21. Juni 2019, 22:28 Uhr

Erstmals IGS-Gala im Kulturzentrum

21. Juni 2019, 22:28 Uhr
Stürmischen Applaus erntet das Männerballett der Schüler, das sich in imaginäre Fluten stürzte - vielleicht des Busecker Freibads? (Foto: siw)

Erstmals fand die Schulentlassungsfeier der IGS Busecker Tal nicht in der Aula, sondern im Kulturzentrum statt. »Ihr wolltet andere Wege gehen, so wie ihr in den vergangenen Jahren immer gerne ein bisschen anders wart«, sagte Schulleiter Matthias Brodkorb. Im vergangenen Jahr machten alle neunten Klassen eine gemeinsame Studienfahrt nach Berlin, ein Novum in der IGS-Historie. Der gesamte Jahrgang kämpfte dafür, dass nach der »Neun« keine Klasse aufgelöst werden musste, die Lehrkräfte leisteten zusätzliche Stunden, um die Aufteilung einer Klasse zu ersparen. Schließlich wurde auf den traditionellen Abschlussgag verzichtet und stattdessen ein Fest rund um das Beachvolleyballfeld gefeiert.

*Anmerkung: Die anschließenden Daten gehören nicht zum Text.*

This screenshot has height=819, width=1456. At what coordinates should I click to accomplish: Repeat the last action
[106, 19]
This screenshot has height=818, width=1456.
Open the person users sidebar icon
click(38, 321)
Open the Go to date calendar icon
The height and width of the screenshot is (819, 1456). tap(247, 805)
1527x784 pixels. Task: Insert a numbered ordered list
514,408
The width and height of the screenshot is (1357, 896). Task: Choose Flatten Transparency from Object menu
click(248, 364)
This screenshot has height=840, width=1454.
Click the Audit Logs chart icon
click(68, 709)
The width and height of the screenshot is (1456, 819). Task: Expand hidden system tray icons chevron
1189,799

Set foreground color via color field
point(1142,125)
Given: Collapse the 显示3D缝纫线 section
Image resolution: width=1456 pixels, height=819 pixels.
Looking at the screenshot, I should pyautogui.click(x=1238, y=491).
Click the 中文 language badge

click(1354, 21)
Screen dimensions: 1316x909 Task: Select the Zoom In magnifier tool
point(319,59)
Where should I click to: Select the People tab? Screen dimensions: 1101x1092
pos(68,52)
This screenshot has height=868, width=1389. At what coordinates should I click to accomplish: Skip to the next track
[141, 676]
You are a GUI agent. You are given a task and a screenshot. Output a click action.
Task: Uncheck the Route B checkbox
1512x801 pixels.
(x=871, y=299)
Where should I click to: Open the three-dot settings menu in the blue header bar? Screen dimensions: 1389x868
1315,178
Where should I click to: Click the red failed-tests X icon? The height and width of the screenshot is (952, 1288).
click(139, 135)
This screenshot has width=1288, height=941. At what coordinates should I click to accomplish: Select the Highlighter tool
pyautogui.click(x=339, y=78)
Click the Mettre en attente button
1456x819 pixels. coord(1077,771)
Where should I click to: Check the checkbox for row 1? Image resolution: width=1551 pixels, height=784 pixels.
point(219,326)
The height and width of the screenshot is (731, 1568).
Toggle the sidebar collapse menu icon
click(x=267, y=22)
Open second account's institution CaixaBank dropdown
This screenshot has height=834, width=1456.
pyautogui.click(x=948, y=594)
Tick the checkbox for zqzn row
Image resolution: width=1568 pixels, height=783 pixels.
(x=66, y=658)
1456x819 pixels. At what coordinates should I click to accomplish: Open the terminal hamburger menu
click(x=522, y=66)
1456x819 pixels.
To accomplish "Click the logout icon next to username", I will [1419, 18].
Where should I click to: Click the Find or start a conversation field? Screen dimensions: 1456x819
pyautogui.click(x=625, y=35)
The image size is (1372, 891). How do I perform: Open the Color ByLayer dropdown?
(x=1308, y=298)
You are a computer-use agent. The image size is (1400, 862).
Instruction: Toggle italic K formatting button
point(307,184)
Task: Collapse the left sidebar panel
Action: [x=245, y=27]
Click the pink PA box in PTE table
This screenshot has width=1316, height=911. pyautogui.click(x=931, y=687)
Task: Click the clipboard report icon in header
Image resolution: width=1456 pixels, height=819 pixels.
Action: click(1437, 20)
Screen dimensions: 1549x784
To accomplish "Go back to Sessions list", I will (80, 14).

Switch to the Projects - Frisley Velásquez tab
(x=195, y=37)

Brodkorb ging auch auf die allgemeine Bildungssituation ein und sagte außerdem, »Engagement, Freiwilligenarbeit oder Ehrenamt sind wichtige Voraussetzungen für die Zukunftsfähigkeit unserer Gesellschaft«. Darum sei es der IGS wichtig, nicht nur schulische Leistungen zu würdigen, sondern auch besondere Leistungen wie Schülerselbstverwaltung, Sanitätsdienst, Streitschlichter, Kiosk, Eventmanager und die sechsjährige Mitarbeit in den Orchestern. Dazu Bürgermeister Dirk Haas: »Ich bin stolz darauf, eine solche Schule in der Gemeinde zu haben, wo fast die Hälfte der verabschiedeten Schüler für ihr besonderes Engagement geehrt werden konnte.«

82 Schüler des zehnten Jahrgangs haben mit ihrem Abschluss die gymnasiale Eignung erworben, 28 die Zulassung zur Fachoberschule, jeweils elf erreichten den qualifizierten Realschulabschluss oder einen Realschulabschluss. Verabschiedet wurden 37 Schüler der Jahrgangsstufe neun. Für herausragende schulische Leistungen ehrten Schulleiter Brodkorb und Brigitte Wagner (Koordinatorin): Lara Gans (Notendurchschnitt 1,25), Yasmin Lidwin, Leia Friedrich und Julia Rutenberg (alle 1,33) als beste Übergänge in die gymnasiale Oberstufe. Die besten Realschulprüfungen legten Marcel Schwalb (2,2), Vanessa Huskaj und Tom Gorchs (beide 2,3) ab.

Katharina Mank, Lea Klamm und Anna-Lena Notari-Gutierrez von der Schülervertretung dankten für sechs Jahre Freude, Aufregung und Emotionen sowie viel Teamwork (»Wenn es das nicht gäbe, wären wir nicht so gut zusammengewachsen«).

Ein Grußwort sprachen die Elternvertreter Julia Herbert und Günter Kress. Musikalische Beiträge, zwei Diashows, eine Tanzdarbietung und der äußert lustige Auftritt des »Männerballetts« trugen zur Unterhaltung und Erheiterung bei. Mit dem Revolverheld-Hit »Das kann uns keiner nehmen« verabschiedeten sich die Abgangsklassen. Der Feier im Kulturzentrum war ein ökumenischer Gottesdienst in der evangelischen Kirche vorausgegangen.